Copy the part of the EU environmental policy passage that opens with the words containing "A set of 4 so-called" and closes with "jobs by 2020.", renaming "enablers" to "drivers".

Passage given:
========================================================================

A set of 4 so-called ‘enablers’ will help Europe deliver on these goals:
  • Better implementation of legislation, that would save €72 billion a year; increase the annual turnover of the EU waste management and recycling sector by €42 billion; and create over 400,000 new jobs by 2020.
  • Better information by improving the knowledge base, in order to improve the way data and other information is collected, managed and used across the EU; invest in research to fill knowledge gaps; develop a more systematic approach to new and emerging risks.
  • More and wiser investment for environment and climate policy, that can be effective only if impacts on the environment are properly accounted for and if market signals also reflect the true costs to the environment. This involves applying the polluter-pays principle more systematically; phasing out environmentally harmful subsidies; shifting taxation from labour towards pollution.
  • Full integration of environmental requirements and considerations into other policies such as regional policy, agriculture, fisheries, energy and transport will ensure better decision-making and coherent policy approaches that deliver multiple benefits.

========================================================================

Information given:
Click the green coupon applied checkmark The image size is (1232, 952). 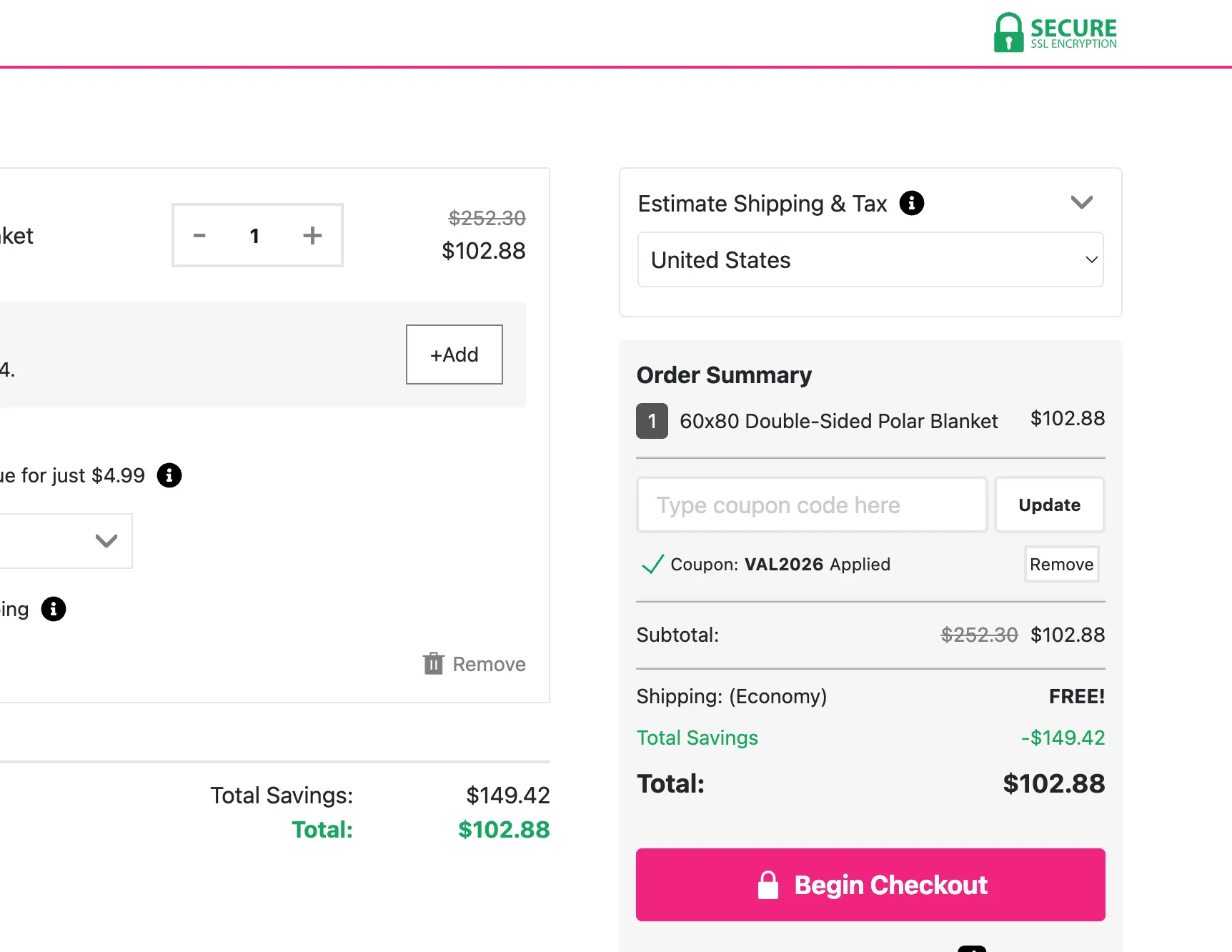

========================================================================

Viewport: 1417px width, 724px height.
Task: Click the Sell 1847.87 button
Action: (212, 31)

========================================================================

Solution for this exercise:
A set of 4 so-called ‘drivers’ will help Europe deliver on these goals:
  • Better implementation of legislation, that would save €72 billion a year; increase the annual turnover of the EU waste management and recycling sector by €42 billion; and create over 400,000 new jobs by 2020.